Diarmaid Ferriter: Now is not the time to forget history

More than ever we must study the roads that lead to a dangerous level of political dysfunction

 US president Donald Trump and British prime minister Boris Johnson:   If we have learnt anything over the last three years it is that  contemporary crises demand a proper knowledge of the history of statecraft. Photograph:  Saul Loeb/AFP

US president Donald Trump and British prime minister Boris Johnson: If we have learnt anything over the last three years it is that contemporary crises demand a proper knowledge of the history of statecraft. Photograph: Saul Loeb/AFP

 

I moved in with David Lloyd George and Winston Churchill for a few days earlier this week in London. My visit to the parliamentary archives in Westminster coincided with the calm of Monday and the Supreme Court inspired storm of Tuesday. There was an unreal silence around on Monday; even the protester outside parliament with his Union Jack cap and placard declaring “No Deal: End EU Occupation: God Save Us” looked unanimated and weary.

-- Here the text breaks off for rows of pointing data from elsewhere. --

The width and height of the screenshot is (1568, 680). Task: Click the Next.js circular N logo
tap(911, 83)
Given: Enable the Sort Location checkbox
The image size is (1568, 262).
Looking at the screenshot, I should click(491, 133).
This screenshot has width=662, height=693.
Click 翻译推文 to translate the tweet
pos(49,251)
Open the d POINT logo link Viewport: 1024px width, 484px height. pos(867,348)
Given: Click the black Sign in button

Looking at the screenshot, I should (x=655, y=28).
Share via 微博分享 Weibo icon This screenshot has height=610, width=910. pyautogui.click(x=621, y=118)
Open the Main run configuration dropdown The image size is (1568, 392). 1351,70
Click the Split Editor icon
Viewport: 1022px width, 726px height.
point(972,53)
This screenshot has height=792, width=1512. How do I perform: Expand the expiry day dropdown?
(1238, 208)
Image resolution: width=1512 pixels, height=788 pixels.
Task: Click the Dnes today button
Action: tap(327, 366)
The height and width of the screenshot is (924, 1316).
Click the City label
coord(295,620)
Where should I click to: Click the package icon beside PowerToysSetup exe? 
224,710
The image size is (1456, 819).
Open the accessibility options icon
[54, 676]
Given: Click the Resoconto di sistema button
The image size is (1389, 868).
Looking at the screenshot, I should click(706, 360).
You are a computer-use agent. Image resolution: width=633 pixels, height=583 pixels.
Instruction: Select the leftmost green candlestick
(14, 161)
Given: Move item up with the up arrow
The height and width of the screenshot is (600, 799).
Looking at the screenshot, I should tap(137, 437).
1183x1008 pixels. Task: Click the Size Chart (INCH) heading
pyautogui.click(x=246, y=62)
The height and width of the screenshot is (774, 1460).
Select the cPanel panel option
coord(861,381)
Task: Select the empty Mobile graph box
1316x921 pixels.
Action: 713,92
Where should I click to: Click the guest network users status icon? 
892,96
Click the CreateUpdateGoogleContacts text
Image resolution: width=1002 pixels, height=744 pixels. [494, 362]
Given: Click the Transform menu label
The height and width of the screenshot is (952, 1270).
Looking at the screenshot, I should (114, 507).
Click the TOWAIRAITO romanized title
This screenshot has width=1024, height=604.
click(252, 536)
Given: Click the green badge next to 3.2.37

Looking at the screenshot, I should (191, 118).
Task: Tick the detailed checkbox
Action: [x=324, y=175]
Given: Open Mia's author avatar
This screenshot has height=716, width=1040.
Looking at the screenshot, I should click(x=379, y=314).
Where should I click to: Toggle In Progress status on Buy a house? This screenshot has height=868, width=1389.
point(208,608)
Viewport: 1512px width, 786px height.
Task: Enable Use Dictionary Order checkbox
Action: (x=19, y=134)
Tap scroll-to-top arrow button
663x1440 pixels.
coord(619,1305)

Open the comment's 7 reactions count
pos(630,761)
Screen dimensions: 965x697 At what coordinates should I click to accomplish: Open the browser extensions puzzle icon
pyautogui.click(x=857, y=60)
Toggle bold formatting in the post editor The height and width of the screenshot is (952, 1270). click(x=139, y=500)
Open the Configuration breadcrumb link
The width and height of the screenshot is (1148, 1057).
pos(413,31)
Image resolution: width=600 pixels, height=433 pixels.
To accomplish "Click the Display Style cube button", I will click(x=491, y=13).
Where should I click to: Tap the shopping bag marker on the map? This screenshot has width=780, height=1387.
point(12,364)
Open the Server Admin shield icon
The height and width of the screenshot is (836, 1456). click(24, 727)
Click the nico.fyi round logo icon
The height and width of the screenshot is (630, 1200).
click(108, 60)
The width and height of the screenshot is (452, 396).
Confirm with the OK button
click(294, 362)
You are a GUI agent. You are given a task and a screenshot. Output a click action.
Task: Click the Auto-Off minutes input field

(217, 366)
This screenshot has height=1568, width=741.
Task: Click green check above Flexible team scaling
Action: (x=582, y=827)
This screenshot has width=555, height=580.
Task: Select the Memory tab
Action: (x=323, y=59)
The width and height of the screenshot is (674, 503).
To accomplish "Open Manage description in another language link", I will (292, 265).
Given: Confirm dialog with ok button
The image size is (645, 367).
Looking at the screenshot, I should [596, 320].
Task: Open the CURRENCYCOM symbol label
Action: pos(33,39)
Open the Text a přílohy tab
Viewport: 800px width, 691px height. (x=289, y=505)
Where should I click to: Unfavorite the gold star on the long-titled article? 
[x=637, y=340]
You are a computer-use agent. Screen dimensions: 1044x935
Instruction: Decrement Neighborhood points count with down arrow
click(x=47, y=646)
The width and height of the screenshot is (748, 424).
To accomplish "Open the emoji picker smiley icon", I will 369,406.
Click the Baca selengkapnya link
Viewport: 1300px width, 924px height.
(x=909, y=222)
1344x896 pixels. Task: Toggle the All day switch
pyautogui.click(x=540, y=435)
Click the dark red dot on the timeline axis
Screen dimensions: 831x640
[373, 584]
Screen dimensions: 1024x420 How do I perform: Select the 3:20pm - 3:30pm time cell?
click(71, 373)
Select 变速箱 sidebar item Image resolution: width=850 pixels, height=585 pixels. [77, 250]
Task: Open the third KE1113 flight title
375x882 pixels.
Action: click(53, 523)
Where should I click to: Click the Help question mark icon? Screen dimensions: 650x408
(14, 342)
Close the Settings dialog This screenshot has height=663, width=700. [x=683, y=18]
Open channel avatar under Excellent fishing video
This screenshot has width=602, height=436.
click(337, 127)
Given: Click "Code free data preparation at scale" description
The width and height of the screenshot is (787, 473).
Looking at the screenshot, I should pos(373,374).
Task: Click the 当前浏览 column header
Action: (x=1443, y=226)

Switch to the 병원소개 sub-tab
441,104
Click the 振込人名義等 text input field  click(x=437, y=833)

The archivist inside was cheery and why wouldn’t he be? Being ensconced in the archives in the midst of a contemporary crisis can give you a reposeful sense of balance as you work in the presence of documentation that reminds you of bigger historic crises, political storms endured and the fleetingness of controversial turning points.

You also get a reminder of how seriously politicians a century ago took the business of politics and statecraft and roaming through the intensity of the personal and political correspondence of two political giants like Churchill and Lloyd-George underlines that emphatically. I was looking at how the two men responded to the bloody birth of the Irish Free State in 1922 and the parallel strife in the new Northern Ireland; Churchill was Secretary of State for the Colonies and Lloyd George prime minister and the internal and Anglo-Irish communications were suffused with a sense that the stakes were enormously high for both countries.

What is striking is the volume of correspondence from politicians and civil servants on both sides as they sought to calm troubled waters, pre-empt potential flashpoints and manage expectations and bottom lines. Boris Johnson should spend a few weeks in this archive; as pointed out by his hero Churchill in a letter to Lloyd George in September 1922 it is not enough for politicians to just “muddle through… I am very much against a policy of scuttle”. Churchill also wrote to WT Cosgrave as head of the Irish Provisional Government the same month to remind him “personal relationships between high authorities are very important” and essential for smooth Anglo-Irish relations.

History is being moved in to a vague, optional space, with no essential requirement for it to be studied in a properly systematic, thorough and textured way

It is an aspect of history that has perhaps lost some of its allure in recent decades. Writing during the summer in the Economist, Adrian Wooldridge argued that we need to hear and read a lot more of this kind of history because even as contemporary events have become more dramatic “the study of history has shrivelled” with the number reading the subject at British universities declining by one 10th in the past decade. Wooldridge maintains that the historical profession has “turned in on itself.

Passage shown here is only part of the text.